_The task_.
Each line in the records below, from the one that contains "Task: Choose the Select Objects arrow tool" to the one that contains "The image size is (600, 742).", should be reproduced exactly, the first and last included.

_Material for the task_.
::::
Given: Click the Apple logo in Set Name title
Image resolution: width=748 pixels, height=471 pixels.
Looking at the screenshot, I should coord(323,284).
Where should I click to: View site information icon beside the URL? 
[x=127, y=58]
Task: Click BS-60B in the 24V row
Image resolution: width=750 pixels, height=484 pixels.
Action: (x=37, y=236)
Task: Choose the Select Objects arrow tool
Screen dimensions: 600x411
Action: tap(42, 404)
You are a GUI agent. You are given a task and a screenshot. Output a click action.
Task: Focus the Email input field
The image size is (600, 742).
::::
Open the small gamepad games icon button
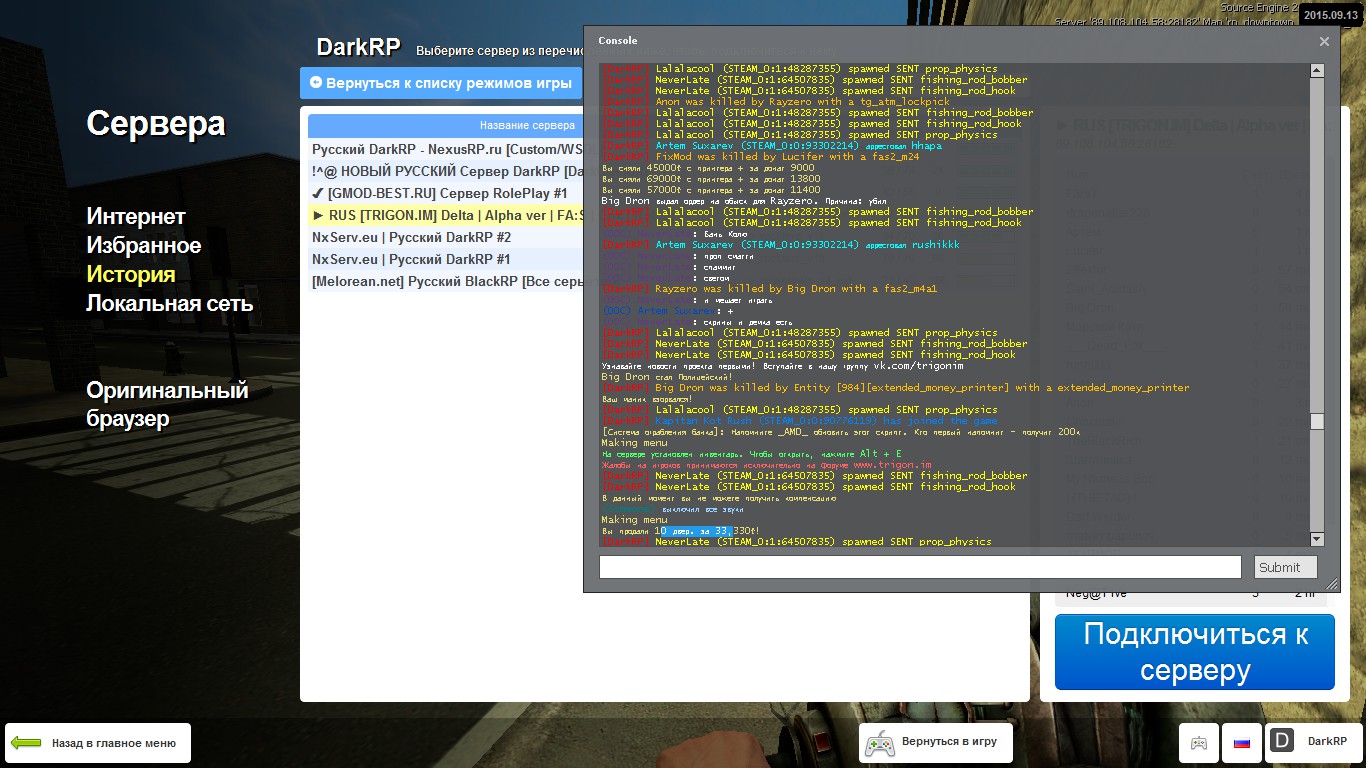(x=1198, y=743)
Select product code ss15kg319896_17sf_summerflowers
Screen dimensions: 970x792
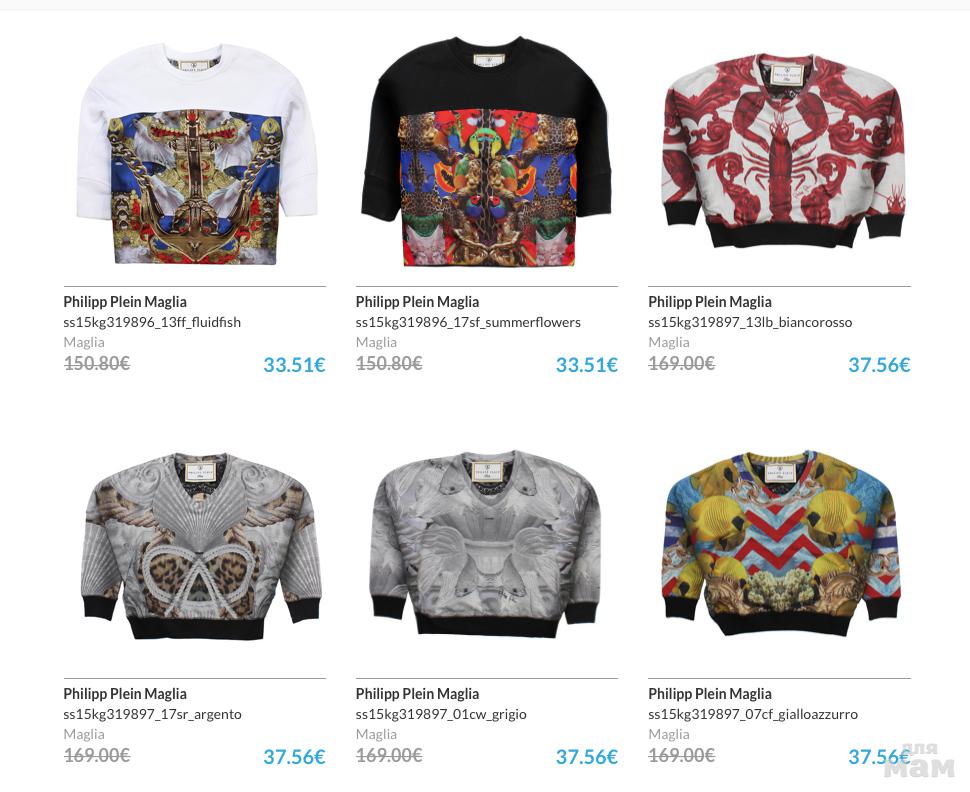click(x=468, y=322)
::::
_Result_.
Task: Choose the Select Objects arrow tool
Screen dimensions: 600x411
Action: tap(42, 404)
You are a GUI agent. You are given a task and a screenshot. Output a click action.
Task: Focus the Email input field
The image size is (600, 742).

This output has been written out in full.